*** Task inputs ***

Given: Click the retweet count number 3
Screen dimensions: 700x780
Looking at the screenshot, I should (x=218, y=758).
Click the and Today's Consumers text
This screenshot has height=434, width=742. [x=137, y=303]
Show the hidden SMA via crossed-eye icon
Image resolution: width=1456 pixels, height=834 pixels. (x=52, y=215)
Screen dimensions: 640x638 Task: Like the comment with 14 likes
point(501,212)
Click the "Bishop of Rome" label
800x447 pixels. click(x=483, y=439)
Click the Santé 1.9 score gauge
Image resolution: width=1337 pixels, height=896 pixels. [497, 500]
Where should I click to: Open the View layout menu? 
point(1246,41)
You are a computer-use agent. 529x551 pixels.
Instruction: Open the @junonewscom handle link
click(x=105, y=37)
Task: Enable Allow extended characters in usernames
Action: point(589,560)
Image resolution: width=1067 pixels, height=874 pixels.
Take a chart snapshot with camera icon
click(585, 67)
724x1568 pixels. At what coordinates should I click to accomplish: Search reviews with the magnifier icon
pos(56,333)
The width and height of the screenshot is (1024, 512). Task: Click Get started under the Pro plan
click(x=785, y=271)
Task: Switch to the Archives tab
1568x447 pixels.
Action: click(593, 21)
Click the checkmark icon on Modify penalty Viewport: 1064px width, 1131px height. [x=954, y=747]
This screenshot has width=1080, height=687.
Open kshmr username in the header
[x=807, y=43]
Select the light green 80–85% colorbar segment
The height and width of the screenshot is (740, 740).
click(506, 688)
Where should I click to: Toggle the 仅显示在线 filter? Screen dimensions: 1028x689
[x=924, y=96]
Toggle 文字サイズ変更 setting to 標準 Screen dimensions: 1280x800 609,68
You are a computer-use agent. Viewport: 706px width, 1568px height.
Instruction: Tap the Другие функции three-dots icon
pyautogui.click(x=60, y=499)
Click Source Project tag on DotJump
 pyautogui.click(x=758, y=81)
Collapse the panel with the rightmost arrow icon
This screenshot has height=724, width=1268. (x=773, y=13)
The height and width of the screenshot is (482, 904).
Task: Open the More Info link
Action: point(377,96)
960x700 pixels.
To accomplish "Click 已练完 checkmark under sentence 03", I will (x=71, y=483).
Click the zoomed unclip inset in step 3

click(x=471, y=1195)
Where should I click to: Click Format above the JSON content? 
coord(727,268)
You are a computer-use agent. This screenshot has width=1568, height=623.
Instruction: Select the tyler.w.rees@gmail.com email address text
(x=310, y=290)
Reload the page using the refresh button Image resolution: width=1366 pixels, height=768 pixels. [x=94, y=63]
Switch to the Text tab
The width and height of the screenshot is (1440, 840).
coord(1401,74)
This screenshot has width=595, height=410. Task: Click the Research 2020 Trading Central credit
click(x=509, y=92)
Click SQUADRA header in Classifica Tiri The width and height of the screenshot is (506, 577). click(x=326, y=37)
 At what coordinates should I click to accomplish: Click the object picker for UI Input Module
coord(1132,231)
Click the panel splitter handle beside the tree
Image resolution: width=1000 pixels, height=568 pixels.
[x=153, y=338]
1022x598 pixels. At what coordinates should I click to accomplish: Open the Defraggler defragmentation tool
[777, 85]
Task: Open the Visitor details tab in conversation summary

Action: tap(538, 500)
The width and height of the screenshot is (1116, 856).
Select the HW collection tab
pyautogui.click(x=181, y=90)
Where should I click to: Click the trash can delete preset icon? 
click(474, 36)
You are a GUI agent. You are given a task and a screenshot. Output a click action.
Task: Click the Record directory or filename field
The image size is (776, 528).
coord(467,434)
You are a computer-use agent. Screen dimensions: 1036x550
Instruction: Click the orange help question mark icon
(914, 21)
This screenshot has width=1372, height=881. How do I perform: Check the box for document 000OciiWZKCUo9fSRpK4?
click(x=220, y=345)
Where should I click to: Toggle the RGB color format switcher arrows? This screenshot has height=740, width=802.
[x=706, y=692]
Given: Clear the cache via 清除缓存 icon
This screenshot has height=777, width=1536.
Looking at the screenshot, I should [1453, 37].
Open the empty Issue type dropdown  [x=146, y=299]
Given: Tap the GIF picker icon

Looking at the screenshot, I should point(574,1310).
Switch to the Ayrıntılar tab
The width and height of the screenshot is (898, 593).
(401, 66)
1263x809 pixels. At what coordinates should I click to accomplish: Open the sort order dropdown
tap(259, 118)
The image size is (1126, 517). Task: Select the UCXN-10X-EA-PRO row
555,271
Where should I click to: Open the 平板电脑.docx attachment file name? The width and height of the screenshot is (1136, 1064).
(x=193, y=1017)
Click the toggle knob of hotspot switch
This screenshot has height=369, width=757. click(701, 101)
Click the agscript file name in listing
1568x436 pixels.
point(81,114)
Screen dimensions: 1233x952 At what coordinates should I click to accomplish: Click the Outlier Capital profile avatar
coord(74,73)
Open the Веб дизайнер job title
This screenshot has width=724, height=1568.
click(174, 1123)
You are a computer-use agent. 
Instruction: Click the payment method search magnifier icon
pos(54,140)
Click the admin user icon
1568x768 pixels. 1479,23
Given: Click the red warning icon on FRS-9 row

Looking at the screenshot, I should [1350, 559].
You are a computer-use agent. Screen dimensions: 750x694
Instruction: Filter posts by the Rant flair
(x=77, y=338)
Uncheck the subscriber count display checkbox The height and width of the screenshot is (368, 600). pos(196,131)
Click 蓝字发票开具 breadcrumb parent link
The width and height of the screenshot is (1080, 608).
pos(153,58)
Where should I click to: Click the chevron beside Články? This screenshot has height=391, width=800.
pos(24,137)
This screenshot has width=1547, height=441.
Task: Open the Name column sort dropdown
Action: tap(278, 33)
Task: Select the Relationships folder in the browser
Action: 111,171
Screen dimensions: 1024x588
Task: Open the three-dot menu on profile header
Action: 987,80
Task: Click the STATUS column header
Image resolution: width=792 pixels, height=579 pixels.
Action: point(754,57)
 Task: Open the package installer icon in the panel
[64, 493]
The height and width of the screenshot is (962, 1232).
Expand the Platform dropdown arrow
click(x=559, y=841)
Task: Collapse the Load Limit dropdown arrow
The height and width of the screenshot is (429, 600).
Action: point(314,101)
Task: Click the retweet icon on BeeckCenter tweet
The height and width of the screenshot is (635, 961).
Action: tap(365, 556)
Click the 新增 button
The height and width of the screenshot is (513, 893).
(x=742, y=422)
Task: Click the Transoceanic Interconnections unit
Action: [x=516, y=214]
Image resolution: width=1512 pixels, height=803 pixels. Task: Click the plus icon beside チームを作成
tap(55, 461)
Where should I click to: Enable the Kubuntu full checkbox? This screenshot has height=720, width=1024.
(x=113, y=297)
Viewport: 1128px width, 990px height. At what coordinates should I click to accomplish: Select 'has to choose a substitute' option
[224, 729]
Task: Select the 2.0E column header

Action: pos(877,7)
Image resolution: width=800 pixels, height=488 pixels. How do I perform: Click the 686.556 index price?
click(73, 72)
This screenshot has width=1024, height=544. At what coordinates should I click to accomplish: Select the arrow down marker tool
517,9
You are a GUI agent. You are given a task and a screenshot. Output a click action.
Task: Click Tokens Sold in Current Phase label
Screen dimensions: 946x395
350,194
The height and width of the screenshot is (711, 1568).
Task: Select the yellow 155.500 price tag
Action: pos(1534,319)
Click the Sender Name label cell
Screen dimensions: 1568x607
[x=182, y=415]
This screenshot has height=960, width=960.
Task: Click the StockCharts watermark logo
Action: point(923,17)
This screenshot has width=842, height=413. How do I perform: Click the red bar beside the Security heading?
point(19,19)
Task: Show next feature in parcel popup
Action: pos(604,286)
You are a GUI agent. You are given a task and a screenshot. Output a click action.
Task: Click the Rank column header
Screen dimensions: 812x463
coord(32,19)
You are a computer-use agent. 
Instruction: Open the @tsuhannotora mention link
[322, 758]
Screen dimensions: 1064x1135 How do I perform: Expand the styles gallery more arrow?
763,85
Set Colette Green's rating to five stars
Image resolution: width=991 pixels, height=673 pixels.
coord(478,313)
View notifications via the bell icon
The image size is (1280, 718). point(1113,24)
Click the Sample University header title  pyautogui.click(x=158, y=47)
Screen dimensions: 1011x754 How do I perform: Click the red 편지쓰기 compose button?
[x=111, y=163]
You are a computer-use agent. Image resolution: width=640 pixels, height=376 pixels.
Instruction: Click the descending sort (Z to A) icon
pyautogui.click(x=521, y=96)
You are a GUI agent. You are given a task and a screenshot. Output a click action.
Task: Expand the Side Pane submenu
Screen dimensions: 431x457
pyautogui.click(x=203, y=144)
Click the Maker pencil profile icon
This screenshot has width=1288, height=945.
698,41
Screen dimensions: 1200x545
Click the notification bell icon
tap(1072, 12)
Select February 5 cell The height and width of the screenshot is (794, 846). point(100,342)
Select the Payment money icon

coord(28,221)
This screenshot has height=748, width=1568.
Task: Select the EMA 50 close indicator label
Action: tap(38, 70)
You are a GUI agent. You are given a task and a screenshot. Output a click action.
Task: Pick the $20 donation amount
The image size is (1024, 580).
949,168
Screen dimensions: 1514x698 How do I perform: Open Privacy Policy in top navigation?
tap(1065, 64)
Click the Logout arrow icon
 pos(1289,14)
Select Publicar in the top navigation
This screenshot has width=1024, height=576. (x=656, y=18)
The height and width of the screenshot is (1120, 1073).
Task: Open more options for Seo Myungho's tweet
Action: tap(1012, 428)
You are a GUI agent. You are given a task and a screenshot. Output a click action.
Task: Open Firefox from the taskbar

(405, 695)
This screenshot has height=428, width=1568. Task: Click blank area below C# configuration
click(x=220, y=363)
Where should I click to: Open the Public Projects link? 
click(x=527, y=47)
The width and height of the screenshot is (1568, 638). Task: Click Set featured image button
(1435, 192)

*** End of Task inputs ***

◆ **What to do**
Go through the data and gather every line that holds "retweet".

◆ **Result of the task**
Given: Click the retweet count number 3
Task: Click the retweet icon on BeeckCenter tweet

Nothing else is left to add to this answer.